Geologists 750% Wrong in Death Valley
A volcanic explosion in northern Death Valley occurred 800 years ago, not 6,000, “far more recently than generally thought,” according to new dating estimates. The event that created Ubehebe Crater is so recent, in fact, geologists think another devastating explosion could happen today.
“This certainly adds another dimension to what we tell the public,” a park ranger said after hearing the announcement reported on Science Daily. Using isotopic ages on rocks blown out of the crater, geologists from Columbia University calculated dates from 2,100 to 800 years old from the debris, with the biggest explosion at 800 years ago perhaps being the grand finale of a series of eruptions. The article said some of the other pits in the vicinity, called maars, gave dates of 3,000 to 5,000 years.
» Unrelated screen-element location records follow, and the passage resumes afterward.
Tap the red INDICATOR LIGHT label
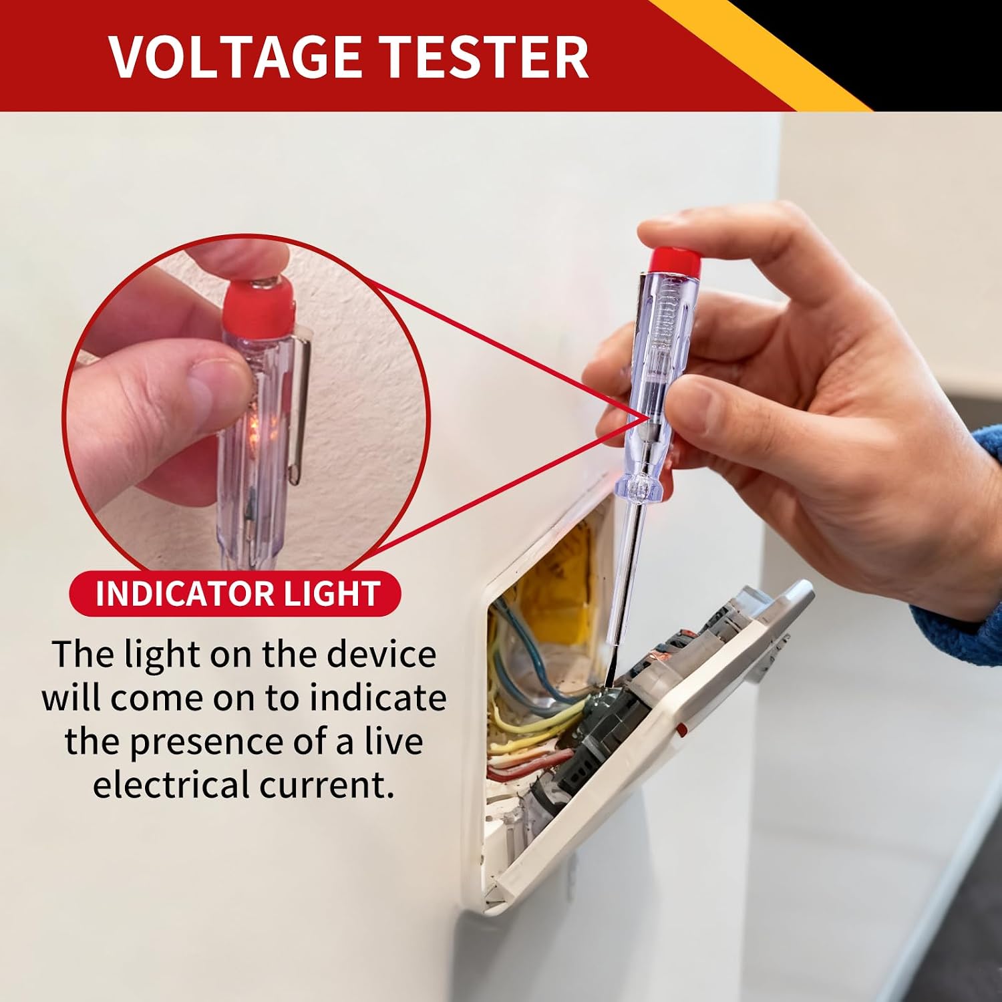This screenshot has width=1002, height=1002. [235, 593]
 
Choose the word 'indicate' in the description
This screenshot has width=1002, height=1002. [378, 697]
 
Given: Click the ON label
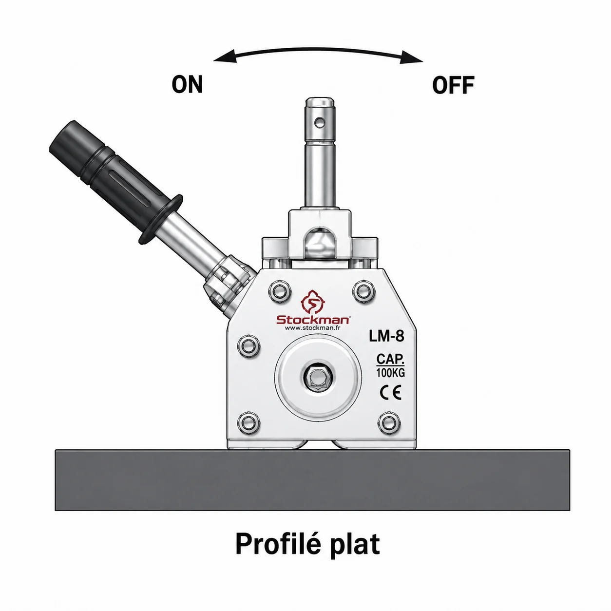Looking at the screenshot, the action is point(187,85).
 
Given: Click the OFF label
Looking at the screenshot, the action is point(453,85).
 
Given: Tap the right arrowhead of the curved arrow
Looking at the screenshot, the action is point(411,57).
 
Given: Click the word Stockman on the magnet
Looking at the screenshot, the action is point(313,320).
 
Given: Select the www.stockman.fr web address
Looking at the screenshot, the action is point(313,328).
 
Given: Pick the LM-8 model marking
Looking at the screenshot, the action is point(386,336).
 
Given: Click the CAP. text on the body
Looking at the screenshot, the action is point(390,359).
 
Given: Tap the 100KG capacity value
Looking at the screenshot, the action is point(391,373).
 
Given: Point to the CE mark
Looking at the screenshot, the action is point(391,393).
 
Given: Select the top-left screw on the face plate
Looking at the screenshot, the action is point(280,291).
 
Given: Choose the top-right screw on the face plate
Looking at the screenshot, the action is point(364,291).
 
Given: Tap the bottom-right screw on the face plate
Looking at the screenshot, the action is point(389,422).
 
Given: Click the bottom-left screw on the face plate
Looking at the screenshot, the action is point(248,422).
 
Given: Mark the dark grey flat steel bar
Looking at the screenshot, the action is point(312,480).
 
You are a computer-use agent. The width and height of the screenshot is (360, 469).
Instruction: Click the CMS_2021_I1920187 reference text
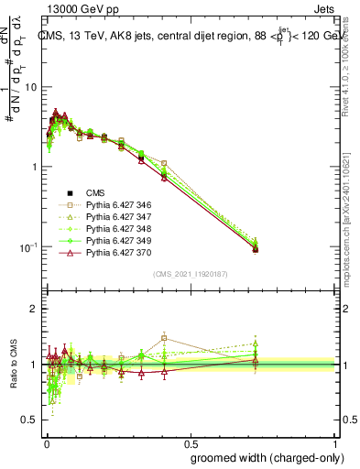coord(191,274)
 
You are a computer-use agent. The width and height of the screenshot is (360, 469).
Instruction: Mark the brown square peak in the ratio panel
coord(164,338)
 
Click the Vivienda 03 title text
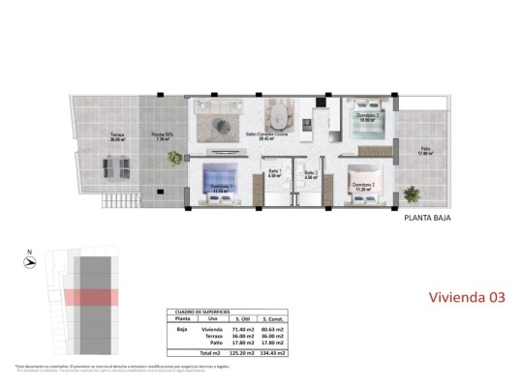pyautogui.click(x=467, y=298)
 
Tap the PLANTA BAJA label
pyautogui.click(x=427, y=218)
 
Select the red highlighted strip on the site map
pyautogui.click(x=92, y=297)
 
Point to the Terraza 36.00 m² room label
pyautogui.click(x=117, y=136)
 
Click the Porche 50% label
pyautogui.click(x=162, y=136)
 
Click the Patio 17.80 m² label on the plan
pyautogui.click(x=423, y=151)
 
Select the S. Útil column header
pyautogui.click(x=239, y=320)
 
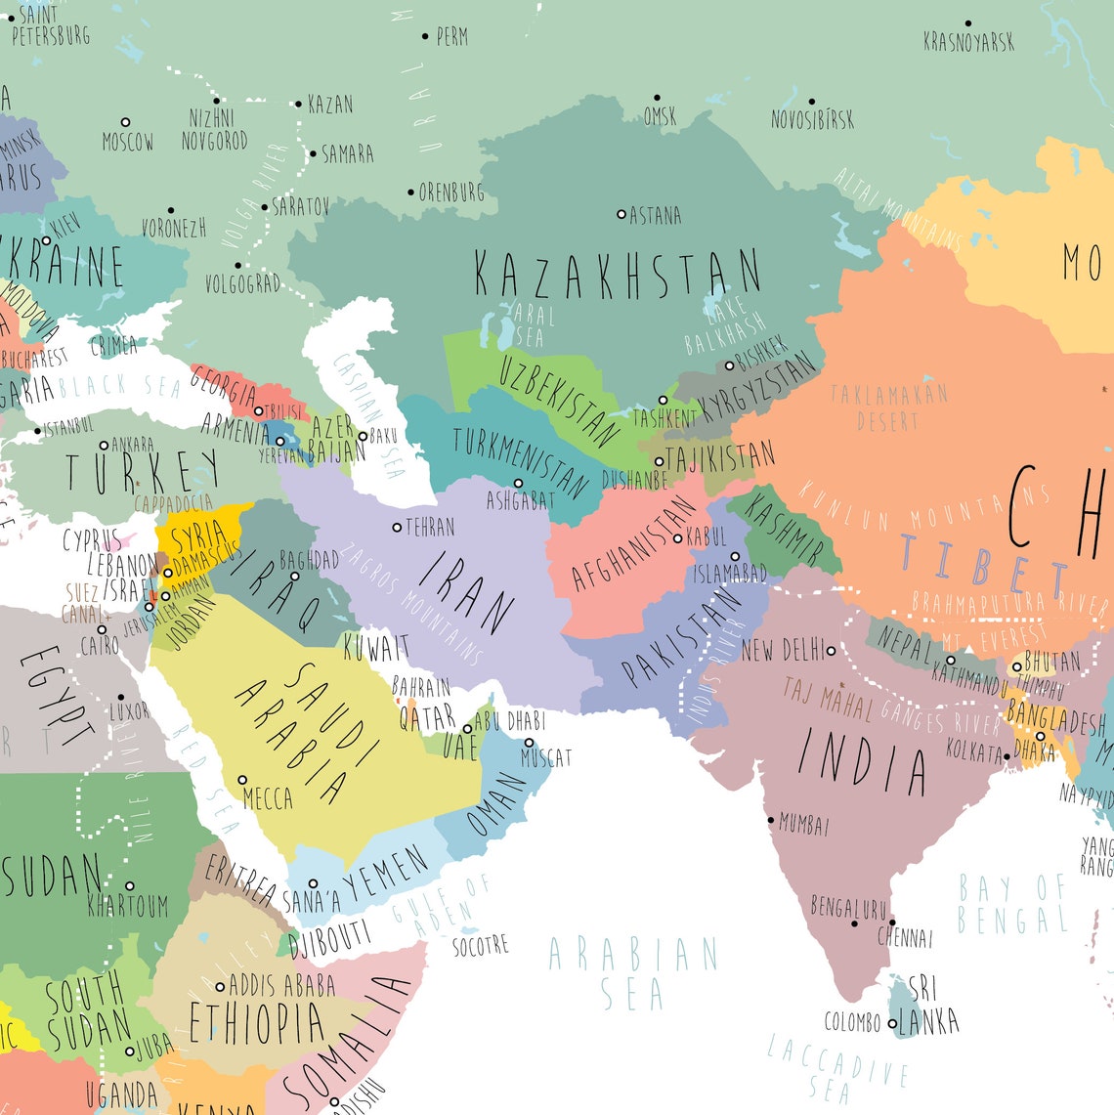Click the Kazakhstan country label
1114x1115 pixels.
click(x=617, y=273)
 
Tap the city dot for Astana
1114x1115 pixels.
click(x=621, y=213)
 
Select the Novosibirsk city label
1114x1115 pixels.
click(x=812, y=119)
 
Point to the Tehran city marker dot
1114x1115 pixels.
click(x=397, y=528)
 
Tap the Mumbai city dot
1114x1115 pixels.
click(x=771, y=820)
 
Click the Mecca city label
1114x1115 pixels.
click(x=268, y=798)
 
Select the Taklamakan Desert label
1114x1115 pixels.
click(x=888, y=407)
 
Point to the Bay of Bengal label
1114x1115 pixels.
click(x=1011, y=904)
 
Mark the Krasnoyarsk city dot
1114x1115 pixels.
click(x=968, y=23)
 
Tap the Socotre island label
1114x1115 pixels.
click(x=480, y=946)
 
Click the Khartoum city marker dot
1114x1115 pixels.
click(x=129, y=885)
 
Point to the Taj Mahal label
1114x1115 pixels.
click(x=827, y=699)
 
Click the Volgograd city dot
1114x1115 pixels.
click(x=237, y=265)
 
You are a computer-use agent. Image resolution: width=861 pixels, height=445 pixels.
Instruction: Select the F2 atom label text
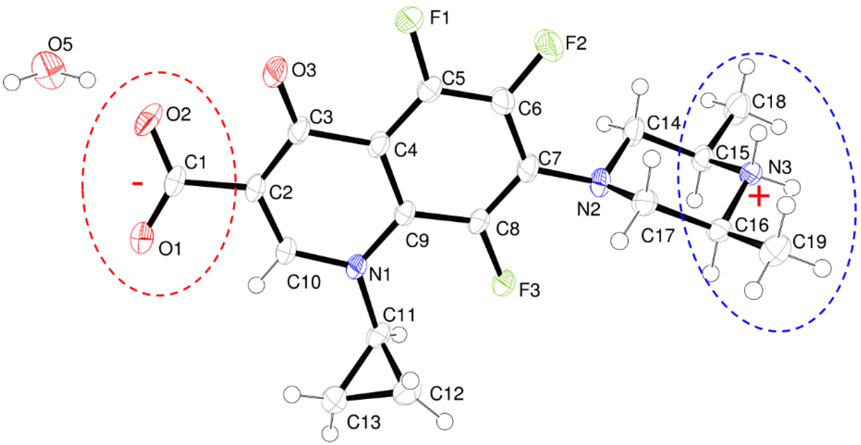576,43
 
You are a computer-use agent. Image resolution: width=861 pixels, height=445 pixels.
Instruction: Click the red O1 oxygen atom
142,238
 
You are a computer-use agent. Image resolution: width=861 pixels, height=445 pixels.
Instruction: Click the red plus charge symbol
759,197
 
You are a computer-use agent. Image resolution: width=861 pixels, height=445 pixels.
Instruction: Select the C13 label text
364,423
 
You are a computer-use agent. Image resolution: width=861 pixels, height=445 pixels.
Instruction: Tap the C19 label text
809,242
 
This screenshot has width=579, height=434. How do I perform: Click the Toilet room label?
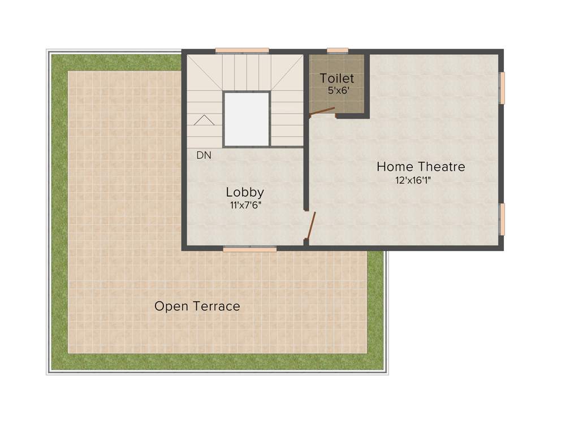(x=337, y=79)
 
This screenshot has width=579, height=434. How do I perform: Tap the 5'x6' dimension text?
(x=337, y=90)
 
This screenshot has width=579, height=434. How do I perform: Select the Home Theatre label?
(x=421, y=167)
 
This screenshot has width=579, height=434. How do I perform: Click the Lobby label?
(x=245, y=192)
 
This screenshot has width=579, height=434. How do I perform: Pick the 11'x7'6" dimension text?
(x=245, y=205)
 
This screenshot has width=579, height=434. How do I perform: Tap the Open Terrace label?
(x=197, y=306)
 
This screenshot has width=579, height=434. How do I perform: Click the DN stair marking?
(x=204, y=155)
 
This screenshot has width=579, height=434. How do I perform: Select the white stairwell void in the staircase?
(x=246, y=119)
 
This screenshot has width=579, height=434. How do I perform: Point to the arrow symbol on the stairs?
(x=204, y=120)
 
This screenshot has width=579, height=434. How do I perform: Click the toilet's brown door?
(x=322, y=112)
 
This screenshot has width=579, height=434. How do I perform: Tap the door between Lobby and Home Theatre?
(x=310, y=225)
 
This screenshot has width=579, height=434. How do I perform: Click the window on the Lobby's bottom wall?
(x=249, y=249)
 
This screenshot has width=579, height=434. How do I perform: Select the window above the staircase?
(x=242, y=51)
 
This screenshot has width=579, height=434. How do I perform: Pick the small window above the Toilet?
(x=338, y=51)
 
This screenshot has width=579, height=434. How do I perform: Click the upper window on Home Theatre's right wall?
(x=502, y=88)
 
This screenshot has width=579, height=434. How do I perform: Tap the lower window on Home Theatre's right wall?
(x=502, y=219)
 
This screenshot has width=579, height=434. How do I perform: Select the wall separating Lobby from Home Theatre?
(x=306, y=170)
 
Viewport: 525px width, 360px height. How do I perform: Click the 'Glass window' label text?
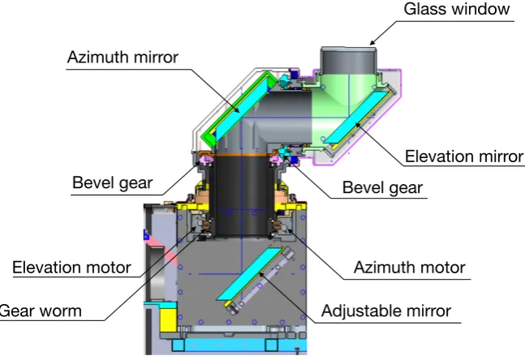456,9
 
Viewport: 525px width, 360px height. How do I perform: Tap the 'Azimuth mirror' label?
123,58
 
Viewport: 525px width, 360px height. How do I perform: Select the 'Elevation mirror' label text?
464,156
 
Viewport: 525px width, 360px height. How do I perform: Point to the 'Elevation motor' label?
71,268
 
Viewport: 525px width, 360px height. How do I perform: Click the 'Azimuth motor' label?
410,268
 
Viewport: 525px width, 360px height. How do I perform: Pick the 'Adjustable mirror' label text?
386,311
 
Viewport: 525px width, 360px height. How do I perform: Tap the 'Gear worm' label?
41,311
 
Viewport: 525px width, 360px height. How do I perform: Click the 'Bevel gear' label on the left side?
113,183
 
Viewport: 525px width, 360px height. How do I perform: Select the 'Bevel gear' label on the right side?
382,187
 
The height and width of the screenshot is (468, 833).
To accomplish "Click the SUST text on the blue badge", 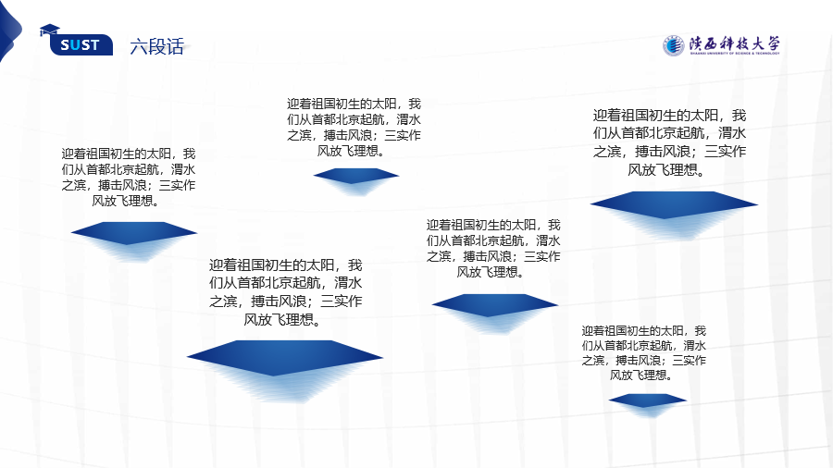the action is tap(80, 45).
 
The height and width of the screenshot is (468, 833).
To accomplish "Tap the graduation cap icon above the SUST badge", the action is tap(50, 31).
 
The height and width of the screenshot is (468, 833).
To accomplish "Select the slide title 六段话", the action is tap(156, 46).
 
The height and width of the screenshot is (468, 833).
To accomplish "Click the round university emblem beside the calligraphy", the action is tap(673, 45).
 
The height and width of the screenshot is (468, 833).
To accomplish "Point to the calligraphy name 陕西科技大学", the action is tap(735, 43).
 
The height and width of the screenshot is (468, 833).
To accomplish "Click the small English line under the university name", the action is tap(735, 54).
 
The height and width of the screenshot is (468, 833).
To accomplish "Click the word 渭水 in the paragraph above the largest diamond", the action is tap(348, 283).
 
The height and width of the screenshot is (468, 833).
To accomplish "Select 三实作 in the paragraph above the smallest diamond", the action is tap(689, 361).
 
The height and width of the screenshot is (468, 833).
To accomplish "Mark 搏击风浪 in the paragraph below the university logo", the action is tap(665, 152).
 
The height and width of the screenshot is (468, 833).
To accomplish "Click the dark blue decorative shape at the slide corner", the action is tap(9, 31).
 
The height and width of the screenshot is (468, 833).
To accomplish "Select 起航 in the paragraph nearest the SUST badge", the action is tap(146, 170).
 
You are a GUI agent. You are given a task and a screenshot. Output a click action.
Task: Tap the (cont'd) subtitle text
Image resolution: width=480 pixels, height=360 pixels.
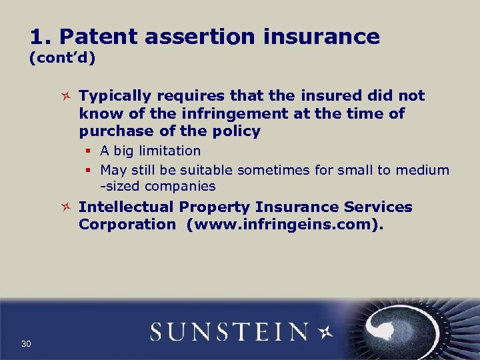(62, 59)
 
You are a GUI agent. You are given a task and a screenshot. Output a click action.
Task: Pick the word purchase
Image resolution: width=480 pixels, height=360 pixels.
(113, 131)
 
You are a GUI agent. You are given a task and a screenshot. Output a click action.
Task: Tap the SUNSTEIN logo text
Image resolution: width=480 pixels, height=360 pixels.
(229, 331)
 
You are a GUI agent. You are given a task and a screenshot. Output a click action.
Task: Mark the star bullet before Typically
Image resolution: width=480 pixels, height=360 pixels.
(65, 97)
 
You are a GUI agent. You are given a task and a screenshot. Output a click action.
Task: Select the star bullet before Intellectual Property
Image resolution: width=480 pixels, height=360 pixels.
(65, 208)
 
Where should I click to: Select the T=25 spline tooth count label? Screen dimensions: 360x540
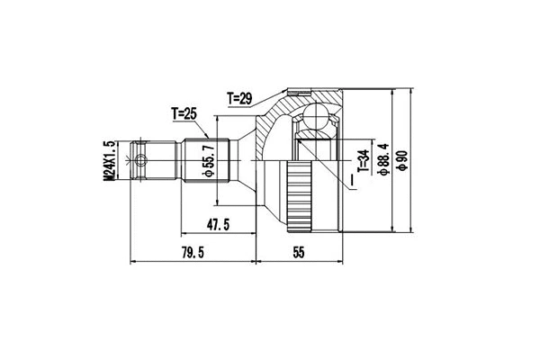[184, 113]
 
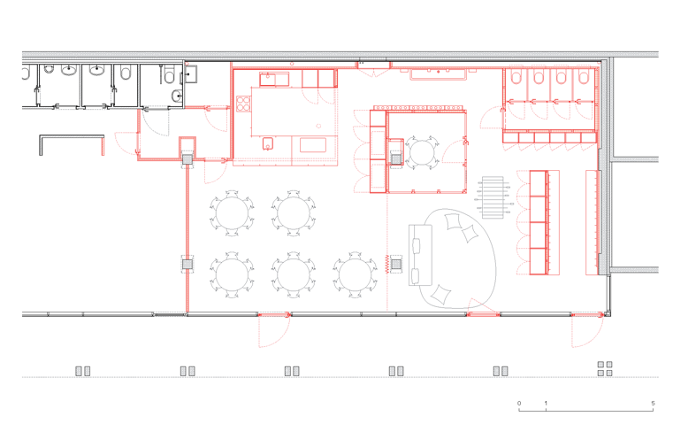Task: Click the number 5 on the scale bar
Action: tap(653, 403)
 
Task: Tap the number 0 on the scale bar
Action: tap(519, 403)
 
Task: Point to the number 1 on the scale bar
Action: tap(546, 403)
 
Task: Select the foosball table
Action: tap(493, 197)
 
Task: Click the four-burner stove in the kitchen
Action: tap(243, 104)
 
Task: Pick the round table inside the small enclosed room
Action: tap(422, 153)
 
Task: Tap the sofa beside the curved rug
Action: tap(420, 255)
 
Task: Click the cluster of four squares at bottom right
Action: tap(605, 368)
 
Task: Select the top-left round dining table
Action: tap(232, 213)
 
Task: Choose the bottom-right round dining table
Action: tap(356, 274)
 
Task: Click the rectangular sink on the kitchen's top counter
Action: tap(274, 80)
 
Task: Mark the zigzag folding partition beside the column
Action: tap(387, 264)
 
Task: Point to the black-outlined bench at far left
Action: tap(72, 137)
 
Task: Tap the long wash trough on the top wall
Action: tap(439, 73)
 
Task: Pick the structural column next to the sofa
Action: tap(396, 265)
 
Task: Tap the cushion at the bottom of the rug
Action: tap(441, 294)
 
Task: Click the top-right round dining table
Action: tap(294, 213)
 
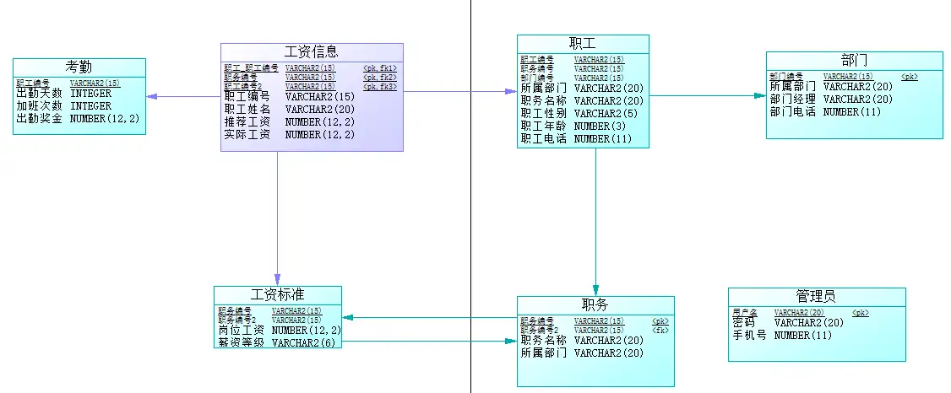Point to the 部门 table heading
coord(854,61)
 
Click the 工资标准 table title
coord(278,295)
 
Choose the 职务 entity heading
coord(595,305)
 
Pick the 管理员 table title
coord(816,296)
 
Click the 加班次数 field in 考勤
coord(39,106)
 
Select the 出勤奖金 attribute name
coord(39,119)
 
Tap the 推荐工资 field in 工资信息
coord(247,121)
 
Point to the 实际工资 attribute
coord(247,134)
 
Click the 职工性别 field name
coord(544,113)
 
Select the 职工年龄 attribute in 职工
coord(544,126)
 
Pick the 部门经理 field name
coord(792,99)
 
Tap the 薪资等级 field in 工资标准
coord(242,342)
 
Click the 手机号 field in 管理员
coord(749,335)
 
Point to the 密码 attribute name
coord(743,322)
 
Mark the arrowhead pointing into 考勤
coord(151,96)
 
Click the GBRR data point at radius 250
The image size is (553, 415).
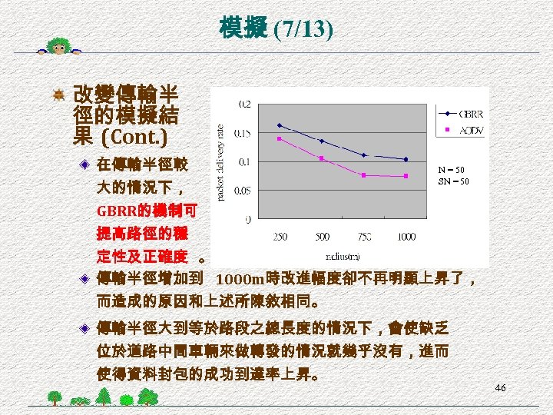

Explosion pits like Ubehebe (pronounced you-be-hee-bee) are thought to result from groundwater hitting a magma pocket. It seems surprising to envision water in this hottest, driest part of North America, but if the explosion occurred in the middle ages (around 1200 A.D.), tree ring evidence shows it was even hotter and drier then. If explosions occur periodically every thousand years or less, it’s not out of the question another one is coming.
Here’s what the geologists estimate an eyewitness would see:
Study coauthor Brent Goehring, (now at Purdue University) says this would have created an atom-bomb-like mushroom cloud that collapsed on itself in a donut shape, then rushed outward along the ground at some 200 miles an hour, while rocks hailed down. Any creature within two miles or more would be fatally thrown, suffocated, burned and bombarded, though not necessarily in that order. “It would be fun to witness — but I’d want to be 10 miles away,” said Goehring of the explosion.
In all fairness, the write-up on Live Science pegs the earlier estimate at 4,000 years. That would make the earlier geologists only 500% wrong.
When you go to national parks, do you accept the interpretive signs as authoritative? There have been other examples of misinformation, some even worse – like the realization in the 1980s after Mt. St. Helens erupted that the Yellowstone fossil forests must not have grown in place (as long taught by park sings), but were buried quickly by catastrophic volcanic mudflows. Scientists don’t know when Ubehebe erupted. Even the revised date is based on indirect evidence that might be overturned again.
What parks and geologists should do is state that the date is only an estimate based on certain assumptions, and that other interpretations are possible. They won’t do that, because they like the air of authority that comes from matter-of-fact statements, like “x million years ago, y happened.” Let’s see how long it takes them to rewrite the interpretive signs at the crater. Meanwhile, park visitors be forewarned. Don’t You Be Heeby.*
*Since there is no such word, we will assign it the temporary meaning of gullible for present pun-itive purposes.